A particular favorite of mine is his cover from 1957:
The moment it captures is utterly American, isn’t it? To the left, the bustling, spangly city with silhouetted crowds in frenetic motion, and in the foreground the relaxed parking attendant, contentedly oblivious to the high life a few blocks behind.
The skill and techniques of this artist make the painting especially appealing to me. The blazing city lights in the distance are warm, but it’s cold moonlight fluorescing down on the garage attendant – that’s the opposite of what you’re taught in painting class! Warm colors are supposed to come forward and cools recede – but Mr. Getz makes this inversion work beautifully. The covers of the magazine our fellow’s reading are slightly bright with the reflected light bouncing off the pavement – reflected light is a detail that a master’s eye notes, and novices often omit. The splashes of neon red far off in the city are balanced by that rusty red wall to our guy’s left; there’s even the faintest red haze in the air above the cars in the garage, a delicate touch but it offsets all that chill October air.
And our attendant’s pose, balancing on the chair – another master stroke. Let me explain: when you draw a standing figure and you want it to look steady, not tipping over, you draw it so the supersternal notch – that’s the central notch between your left & right collarbone – is directly over the inner ankle of the leg bearing the weight of the body – this makes the figure looks solid. Well, Mr. Getz has this gent perfectly balanced: if you imagine where his supersternal notch is, and draw a line straight down, it’s directly over the spot where the chair leg bearing the man’s weight touches the pavement. This young acrobat is not going to tip over!

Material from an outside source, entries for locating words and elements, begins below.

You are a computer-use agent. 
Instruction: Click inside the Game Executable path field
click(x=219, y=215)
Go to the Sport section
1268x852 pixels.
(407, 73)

The contrasts in tone all around our nonchalant hero seal the deal for me. After your eyes take in the whole scene, where does your attention go? To the crisp cold page edges of that magazine and that tiny cusp of face and finger illuminated by the October moon. That’s intentional – they are painted with a razor edge and surrounded by blacks and neutral grays to draw your gaze like a pinpoint. The same goes for the swatch of city on the left, the contrast is so high between the yellows and blacks that you can’t not look at them – but even though those marks are skillful, they are vague, to give an impression of buildings and lights. The painting strokes in and around our parked friend’s figure, instead, are descriptive, deliberate and masterful.
There’s sometimes a bit of friction between illustrators and fine artists, over whether illustrations deserve the same esteem that framed paintings are given. If you ask me, this garage scene by Arthur Getz could hang in a museum next to Hopper’s Nighthawks any day.